Cymbalta (generic: duloxetine) is a selective serotonin and norepinephrine reuptake inhibitor antidepressant (SSNRI). The drug works by affecting neurotransmitters in the brain that may become unbalanced. Cymbalta is prescribed to treat:
- Major depressive disorder
- General anxiety disorder
- Chronic muscle pain
- Joint pain
- Nerve damage in patients with diabetes (diabetic neuropathy)
Cymbalta is made by Eli Lilly & Co., and was approved by the U.S. Food & Drug Administration (FDA) in 2004.
Cymbalta Birth Defects
Unfortunately, antidepressants like Cymbalta have long been associated with severe birth defects. The problem is that pregnant women suffering from depression often have to choose between the lesser of two evils: should they take an antidepressant and risk having a baby with birth defects, or not take the drug and risk the emotional and hormonal trauma that could also end up harming their unborn child?
Cymbalta has also been reported to cause severe withdrawal symptoms when patients stop taking the drug. Although the Warning Label indicates that these symptoms “occurred at a rate greater than or equal to 1%”, recent studies have found them to be much more frequent (up to 51% of patients).

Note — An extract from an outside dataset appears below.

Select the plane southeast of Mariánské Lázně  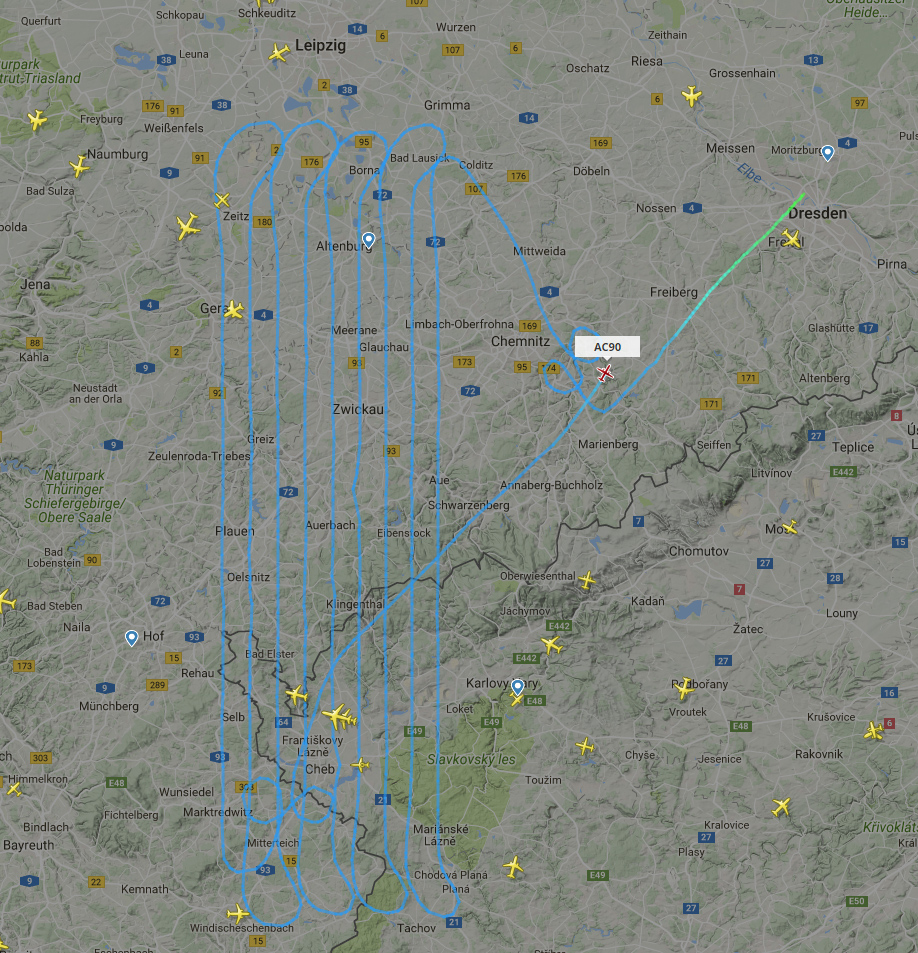click(x=513, y=867)
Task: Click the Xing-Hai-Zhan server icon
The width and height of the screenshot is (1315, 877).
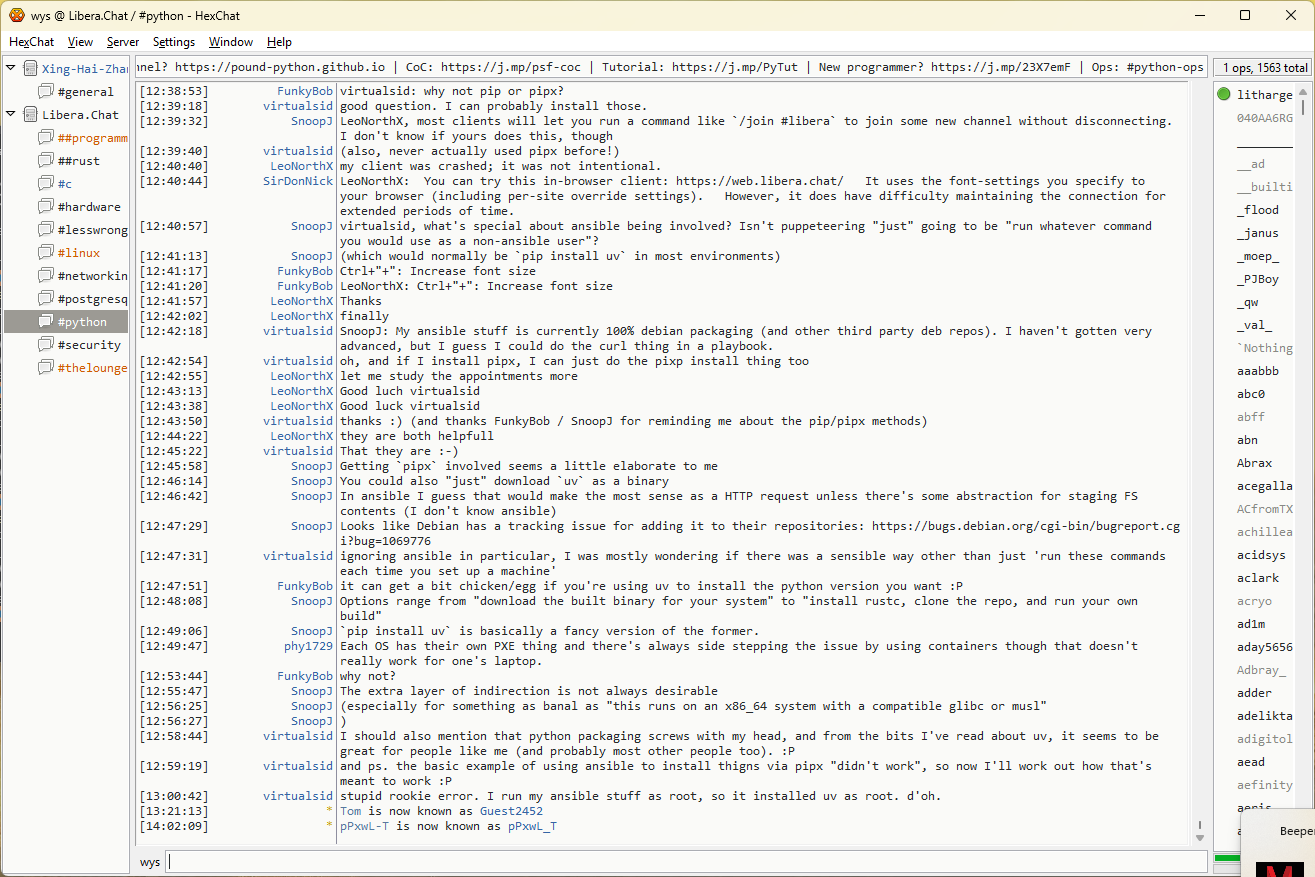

Symptoms of Cymbalta withdrawal may include:
- Blurry vision
- Hot and cold flashes
- “Brain zaps”
- Suicidal thoughts
These symptoms may be so severe that patients have to keep taking Cymbalta simply to lessen the effects of the withdrawal, causing a person to become completely dependent on the drug. The duration of withdrawal varies from patient to patient, but can last for three months or more. Symptoms may appear after Cymbalta is discontinued or the dosage is lowered.
Has a Cymbalta Class Action Lawsuit Been Filed?
In October 2012, the first federal district court case was filed over Cymbalta in California. The complaint alleges that the drug causes an unreasonably large number of patients to experience withdrawal reactions when they discontinue treatment. The case also alleges that because Eli Lilly & Co. failed to disclose important information about Cymbalta’s withdrawal risks in the labeling and marketing materials, consumers were unable to make an informed decision about whether to use the drug, and should be compensated accordingly.
Plaintiffs in the class action include:
- Melissa Strafford – Had to continue using Cymbalta because of the intense withdrawal symptoms. When she was finally able to taper off the drug, she continued to suffer for months.
- Jennifer Saavedra – Also had trouble discontinuing Cymbalta. She experienced brain zaps, full-body shaking and tunnel vision. It took Saavedra a full year to quit the drug.
- Carol Jacquez – Required 6 months to wean herself off Cymbalta and experienced severe withdrawal symptoms for several more months.
- David Matthews – Also experienced withdrawal symptoms after discontinuing Cymbalta.
The lawsuit is: Saavedra v. Eli Lilly and Company, Case No.: 2:12-cv-09366, (C.D.CA, 2012).